** Available data **
☆ ☆ ☆ ☆ ☆
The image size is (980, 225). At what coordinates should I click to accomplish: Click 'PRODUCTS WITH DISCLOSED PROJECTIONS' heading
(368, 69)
☆ ☆ ☆ ☆ ☆
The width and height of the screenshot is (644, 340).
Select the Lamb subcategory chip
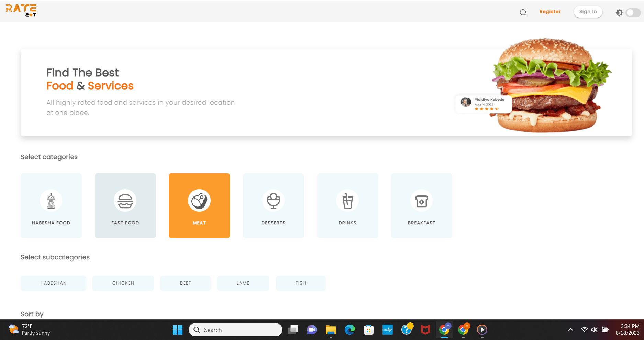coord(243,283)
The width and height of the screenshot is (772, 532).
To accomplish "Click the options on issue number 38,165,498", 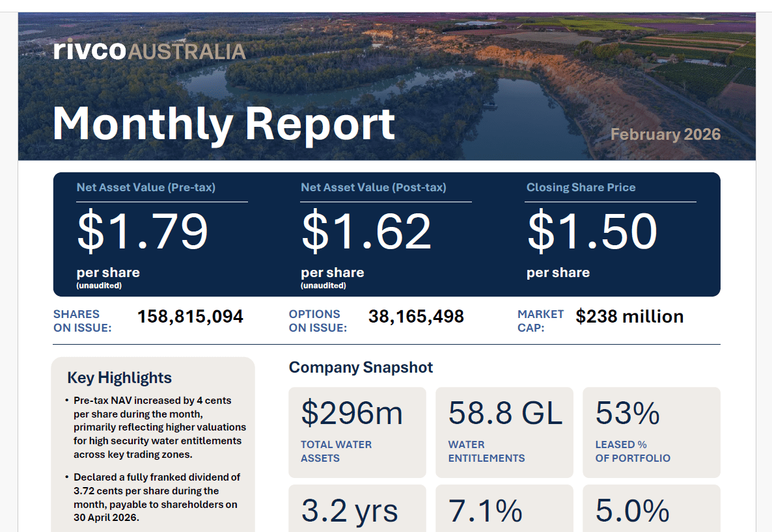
☆ ☆ ☆ ☆ ☆
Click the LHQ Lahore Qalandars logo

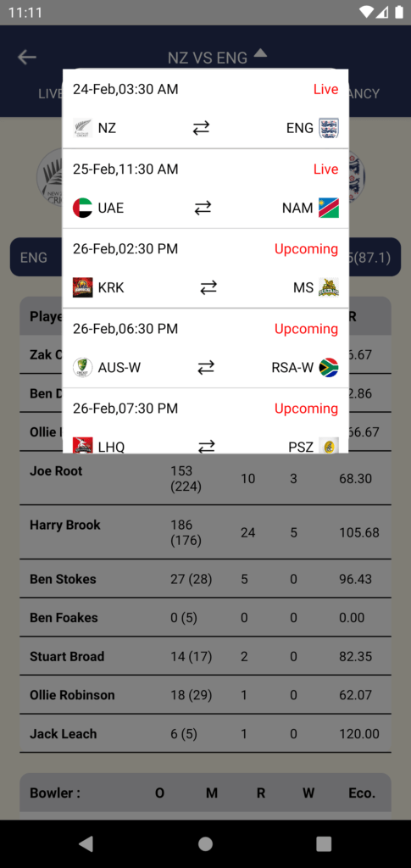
☆ ☆ ☆ ☆ ☆
** Description of the task **
What you return must match, character for character, the lines above from the one with "Select the Lamb subcategory chip" through the one with "the options on", minus any pictures.

** Task response **
Select the Lamb subcategory chip
coord(243,283)
The width and height of the screenshot is (772, 532).
To accomplish "Click the options on issue number 38,165,498", 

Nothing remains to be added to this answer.